:: Direction ::
Convert the lines starting with the one containing "Viewport: 1170px width, 770px" and ending with the one containing "click(x=563, y=313)" into a numbered list, leaving out blank lines. Include both of those lines and nothing outside them.

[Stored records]
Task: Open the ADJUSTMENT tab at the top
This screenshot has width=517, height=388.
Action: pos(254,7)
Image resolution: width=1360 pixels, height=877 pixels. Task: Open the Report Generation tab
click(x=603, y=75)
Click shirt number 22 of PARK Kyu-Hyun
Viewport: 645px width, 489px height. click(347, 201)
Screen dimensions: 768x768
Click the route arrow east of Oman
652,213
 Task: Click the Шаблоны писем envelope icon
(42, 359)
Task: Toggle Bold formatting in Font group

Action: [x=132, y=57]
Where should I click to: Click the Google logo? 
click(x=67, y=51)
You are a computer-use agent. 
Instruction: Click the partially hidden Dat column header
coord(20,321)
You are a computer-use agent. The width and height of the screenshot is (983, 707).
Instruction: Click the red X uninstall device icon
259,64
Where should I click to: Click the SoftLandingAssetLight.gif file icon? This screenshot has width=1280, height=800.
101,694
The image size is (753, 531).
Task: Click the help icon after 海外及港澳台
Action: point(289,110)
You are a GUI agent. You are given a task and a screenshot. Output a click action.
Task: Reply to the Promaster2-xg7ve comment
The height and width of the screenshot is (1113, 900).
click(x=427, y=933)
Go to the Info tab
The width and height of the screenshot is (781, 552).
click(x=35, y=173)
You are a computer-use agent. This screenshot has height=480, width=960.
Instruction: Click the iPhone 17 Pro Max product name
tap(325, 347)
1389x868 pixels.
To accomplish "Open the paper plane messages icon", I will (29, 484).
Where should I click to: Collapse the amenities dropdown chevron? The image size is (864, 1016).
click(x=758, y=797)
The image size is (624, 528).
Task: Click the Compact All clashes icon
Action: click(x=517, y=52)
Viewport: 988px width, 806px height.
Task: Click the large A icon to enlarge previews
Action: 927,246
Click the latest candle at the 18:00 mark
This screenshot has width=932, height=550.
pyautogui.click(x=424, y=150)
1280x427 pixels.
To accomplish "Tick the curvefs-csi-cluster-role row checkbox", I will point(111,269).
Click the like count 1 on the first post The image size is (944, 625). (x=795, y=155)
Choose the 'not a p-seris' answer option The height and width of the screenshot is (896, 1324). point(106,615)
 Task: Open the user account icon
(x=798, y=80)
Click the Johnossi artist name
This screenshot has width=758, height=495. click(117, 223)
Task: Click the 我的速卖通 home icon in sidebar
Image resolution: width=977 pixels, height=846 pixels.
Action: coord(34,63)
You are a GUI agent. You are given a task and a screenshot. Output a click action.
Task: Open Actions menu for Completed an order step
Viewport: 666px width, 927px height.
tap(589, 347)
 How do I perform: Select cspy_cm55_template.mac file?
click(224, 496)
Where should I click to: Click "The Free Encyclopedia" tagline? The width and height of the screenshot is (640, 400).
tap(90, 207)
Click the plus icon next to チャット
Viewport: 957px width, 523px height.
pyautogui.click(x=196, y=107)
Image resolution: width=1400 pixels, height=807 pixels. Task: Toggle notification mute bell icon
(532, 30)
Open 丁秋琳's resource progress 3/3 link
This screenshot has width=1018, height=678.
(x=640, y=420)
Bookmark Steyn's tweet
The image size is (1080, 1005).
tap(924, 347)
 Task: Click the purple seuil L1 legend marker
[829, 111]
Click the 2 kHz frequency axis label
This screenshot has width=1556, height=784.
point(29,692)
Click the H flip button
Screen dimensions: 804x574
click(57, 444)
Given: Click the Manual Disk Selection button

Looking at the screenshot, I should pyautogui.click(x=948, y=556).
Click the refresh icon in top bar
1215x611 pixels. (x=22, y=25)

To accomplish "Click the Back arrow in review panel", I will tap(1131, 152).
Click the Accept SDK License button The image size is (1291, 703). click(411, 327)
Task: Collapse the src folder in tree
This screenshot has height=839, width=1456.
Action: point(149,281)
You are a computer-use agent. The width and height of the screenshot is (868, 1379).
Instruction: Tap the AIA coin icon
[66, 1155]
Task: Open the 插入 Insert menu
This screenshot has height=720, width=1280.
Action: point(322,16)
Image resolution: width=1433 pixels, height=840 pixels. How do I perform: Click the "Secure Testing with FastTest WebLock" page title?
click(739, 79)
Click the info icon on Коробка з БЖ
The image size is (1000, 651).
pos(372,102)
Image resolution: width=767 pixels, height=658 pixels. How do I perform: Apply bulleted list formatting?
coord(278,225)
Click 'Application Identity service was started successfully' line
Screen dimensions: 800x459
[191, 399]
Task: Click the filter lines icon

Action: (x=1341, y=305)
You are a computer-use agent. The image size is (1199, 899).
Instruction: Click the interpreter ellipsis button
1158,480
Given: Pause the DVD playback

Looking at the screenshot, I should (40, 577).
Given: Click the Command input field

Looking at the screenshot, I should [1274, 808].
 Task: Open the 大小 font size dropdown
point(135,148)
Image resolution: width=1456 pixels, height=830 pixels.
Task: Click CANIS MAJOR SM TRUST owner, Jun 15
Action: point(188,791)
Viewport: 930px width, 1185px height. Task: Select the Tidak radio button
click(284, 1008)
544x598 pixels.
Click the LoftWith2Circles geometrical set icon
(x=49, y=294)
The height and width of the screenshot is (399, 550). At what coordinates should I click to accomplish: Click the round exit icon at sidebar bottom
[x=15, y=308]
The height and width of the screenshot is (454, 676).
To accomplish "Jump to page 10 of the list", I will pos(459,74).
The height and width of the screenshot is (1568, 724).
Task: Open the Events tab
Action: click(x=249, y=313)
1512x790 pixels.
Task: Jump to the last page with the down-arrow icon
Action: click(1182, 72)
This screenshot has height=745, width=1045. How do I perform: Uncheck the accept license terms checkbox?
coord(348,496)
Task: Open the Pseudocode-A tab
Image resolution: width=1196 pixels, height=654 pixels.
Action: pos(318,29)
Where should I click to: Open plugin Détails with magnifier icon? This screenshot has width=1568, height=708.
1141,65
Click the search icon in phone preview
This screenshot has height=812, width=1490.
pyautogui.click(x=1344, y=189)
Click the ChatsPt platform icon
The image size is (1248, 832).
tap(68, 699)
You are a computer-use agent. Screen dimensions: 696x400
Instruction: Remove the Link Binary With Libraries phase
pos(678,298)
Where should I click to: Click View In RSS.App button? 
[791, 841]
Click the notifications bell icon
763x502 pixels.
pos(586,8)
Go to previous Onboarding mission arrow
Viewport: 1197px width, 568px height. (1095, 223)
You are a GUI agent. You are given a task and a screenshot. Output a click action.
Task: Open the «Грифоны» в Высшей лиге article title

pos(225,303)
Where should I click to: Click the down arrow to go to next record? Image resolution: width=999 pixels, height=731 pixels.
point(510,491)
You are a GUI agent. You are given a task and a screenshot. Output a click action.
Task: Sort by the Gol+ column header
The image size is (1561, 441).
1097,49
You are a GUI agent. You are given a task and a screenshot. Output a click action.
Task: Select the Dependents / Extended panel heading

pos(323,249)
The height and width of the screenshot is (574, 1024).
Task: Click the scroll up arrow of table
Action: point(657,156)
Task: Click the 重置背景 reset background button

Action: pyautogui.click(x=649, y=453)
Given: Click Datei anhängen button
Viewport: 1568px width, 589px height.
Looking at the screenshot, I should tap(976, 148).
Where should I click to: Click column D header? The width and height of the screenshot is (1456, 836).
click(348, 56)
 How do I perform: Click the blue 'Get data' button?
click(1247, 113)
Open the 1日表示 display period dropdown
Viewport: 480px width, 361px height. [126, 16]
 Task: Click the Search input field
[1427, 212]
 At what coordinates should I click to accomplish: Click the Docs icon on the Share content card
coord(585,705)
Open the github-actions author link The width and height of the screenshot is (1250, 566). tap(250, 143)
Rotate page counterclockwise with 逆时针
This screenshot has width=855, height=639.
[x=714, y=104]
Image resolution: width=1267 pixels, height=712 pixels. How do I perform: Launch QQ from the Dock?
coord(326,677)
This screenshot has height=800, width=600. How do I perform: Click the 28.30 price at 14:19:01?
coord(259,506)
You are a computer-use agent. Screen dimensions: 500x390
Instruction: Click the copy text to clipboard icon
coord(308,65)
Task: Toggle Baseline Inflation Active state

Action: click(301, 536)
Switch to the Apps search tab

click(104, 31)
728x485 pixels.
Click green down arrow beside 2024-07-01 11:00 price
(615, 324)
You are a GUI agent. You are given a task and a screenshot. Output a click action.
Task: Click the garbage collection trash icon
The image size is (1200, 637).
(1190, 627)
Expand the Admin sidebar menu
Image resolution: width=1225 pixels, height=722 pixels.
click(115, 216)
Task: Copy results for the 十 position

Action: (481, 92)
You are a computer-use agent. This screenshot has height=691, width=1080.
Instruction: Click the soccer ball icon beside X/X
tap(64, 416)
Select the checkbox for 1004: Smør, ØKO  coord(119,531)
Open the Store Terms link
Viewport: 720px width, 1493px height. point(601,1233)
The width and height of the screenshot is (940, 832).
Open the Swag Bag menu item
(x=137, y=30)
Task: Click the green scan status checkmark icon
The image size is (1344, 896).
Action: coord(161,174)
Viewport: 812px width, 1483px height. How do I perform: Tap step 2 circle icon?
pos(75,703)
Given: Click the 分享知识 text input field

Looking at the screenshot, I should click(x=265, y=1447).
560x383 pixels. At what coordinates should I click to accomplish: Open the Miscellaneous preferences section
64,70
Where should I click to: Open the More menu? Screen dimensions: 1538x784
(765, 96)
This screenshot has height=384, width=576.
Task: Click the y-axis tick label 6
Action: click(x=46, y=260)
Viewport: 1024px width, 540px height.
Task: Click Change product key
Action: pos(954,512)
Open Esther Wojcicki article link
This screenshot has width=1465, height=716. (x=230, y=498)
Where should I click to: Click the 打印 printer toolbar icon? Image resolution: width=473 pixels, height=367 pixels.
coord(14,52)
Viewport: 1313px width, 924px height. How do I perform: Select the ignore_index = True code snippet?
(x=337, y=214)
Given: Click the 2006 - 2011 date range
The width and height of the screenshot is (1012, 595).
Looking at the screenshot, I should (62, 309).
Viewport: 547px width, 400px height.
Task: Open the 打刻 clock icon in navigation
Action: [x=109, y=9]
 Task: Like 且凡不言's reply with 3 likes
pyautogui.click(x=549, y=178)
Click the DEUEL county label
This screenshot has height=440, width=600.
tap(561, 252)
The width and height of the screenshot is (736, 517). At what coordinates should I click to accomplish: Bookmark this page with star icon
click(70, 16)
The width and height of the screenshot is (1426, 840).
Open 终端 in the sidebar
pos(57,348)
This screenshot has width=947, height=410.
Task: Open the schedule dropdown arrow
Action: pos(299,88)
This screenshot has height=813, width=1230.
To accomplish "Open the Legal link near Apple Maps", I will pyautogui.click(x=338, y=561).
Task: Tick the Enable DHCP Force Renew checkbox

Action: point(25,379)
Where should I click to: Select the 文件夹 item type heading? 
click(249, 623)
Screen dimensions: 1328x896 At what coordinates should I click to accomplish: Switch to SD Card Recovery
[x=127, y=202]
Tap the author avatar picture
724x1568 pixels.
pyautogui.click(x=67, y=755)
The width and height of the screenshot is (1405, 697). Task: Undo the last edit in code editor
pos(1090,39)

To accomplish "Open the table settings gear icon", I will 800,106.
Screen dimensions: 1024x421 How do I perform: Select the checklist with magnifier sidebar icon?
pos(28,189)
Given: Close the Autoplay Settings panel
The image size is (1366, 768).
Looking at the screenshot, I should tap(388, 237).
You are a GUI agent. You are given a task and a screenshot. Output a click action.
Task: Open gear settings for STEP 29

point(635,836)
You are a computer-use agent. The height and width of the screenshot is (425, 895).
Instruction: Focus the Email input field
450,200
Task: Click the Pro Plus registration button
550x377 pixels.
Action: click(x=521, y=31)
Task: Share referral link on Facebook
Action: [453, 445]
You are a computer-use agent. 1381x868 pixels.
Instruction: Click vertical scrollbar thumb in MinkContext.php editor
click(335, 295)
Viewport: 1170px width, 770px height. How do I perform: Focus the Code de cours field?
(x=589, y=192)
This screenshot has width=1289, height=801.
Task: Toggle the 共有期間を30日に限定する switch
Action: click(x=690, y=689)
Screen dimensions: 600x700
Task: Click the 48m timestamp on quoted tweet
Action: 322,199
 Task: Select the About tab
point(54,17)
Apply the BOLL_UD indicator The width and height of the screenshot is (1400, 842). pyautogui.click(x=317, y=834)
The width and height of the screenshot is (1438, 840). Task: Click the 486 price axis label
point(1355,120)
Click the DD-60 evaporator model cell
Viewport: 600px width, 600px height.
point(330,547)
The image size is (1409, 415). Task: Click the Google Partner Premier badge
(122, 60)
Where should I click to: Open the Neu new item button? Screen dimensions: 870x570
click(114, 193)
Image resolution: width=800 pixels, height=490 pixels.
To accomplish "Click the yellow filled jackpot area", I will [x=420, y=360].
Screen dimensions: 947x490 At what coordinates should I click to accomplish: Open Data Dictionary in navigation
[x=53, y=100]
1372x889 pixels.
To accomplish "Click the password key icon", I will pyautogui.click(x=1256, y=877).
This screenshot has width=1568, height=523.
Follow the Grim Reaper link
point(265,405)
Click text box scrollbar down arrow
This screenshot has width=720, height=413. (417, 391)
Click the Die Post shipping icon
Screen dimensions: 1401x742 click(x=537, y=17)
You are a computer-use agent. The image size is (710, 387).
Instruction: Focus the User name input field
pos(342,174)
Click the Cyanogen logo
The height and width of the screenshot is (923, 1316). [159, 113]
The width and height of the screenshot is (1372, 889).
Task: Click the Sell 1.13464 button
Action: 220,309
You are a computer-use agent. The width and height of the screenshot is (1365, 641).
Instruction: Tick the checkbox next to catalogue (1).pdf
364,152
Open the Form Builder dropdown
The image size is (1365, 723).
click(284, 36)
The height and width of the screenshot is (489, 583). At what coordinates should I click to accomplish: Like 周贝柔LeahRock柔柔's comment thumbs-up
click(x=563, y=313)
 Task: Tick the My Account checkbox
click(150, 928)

:: Output for this exercise ::
1. Viewport: 1170px width, 770px height. How do I perform: Focus the Code de cours field?
2. (x=589, y=192)
3. This screenshot has width=1289, height=801.
4. Task: Toggle the 共有期間を30日に限定する switch
5. Action: click(x=690, y=689)
6. Screen dimensions: 600x700
7. Task: Click the 48m timestamp on quoted tweet
8. Action: 322,199
9.  Task: Select the About tab
10. point(54,17)
11. Apply the BOLL_UD indicator The width and height of the screenshot is (1400, 842). pyautogui.click(x=317, y=834)
12. The width and height of the screenshot is (1438, 840). Task: Click the 486 price axis label
13. point(1355,120)
14. Click the DD-60 evaporator model cell
15. Viewport: 600px width, 600px height.
16. point(330,547)
17. The image size is (1409, 415). Task: Click the Google Partner Premier badge
18. (122, 60)
19. Where should I click to: Open the Neu new item button? Screen dimensions: 870x570
20. click(114, 193)
21. Image resolution: width=800 pixels, height=490 pixels.
22. To accomplish "Click the yellow filled jackpot area", I will [x=420, y=360].
23. Screen dimensions: 947x490 At what coordinates should I click to accomplish: Open Data Dictionary in navigation
24. [x=53, y=100]
25. 1372x889 pixels.
26. To accomplish "Click the password key icon", I will pyautogui.click(x=1256, y=877).
27. This screenshot has width=1568, height=523.
28. Follow the Grim Reaper link
29. point(265,405)
30. Click text box scrollbar down arrow
31. This screenshot has width=720, height=413. (417, 391)
32. Click the Die Post shipping icon
33. Screen dimensions: 1401x742 click(x=537, y=17)
34. You are a computer-use agent. The image size is (710, 387).
35. Instruction: Focus the User name input field
36. pos(342,174)
37. Click the Cyanogen logo
38. The height and width of the screenshot is (923, 1316). [159, 113]
39. The width and height of the screenshot is (1372, 889).
40. Task: Click the Sell 1.13464 button
41. Action: 220,309
42. You are a computer-use agent. The width and height of the screenshot is (1365, 641).
43. Instruction: Tick the checkbox next to catalogue (1).pdf
44. 364,152
45. Open the Form Builder dropdown
46. The image size is (1365, 723).
47. click(284, 36)
48. The height and width of the screenshot is (489, 583). At what coordinates should I click to accomplish: Like 周贝柔LeahRock柔柔's comment thumbs-up
49. click(x=563, y=313)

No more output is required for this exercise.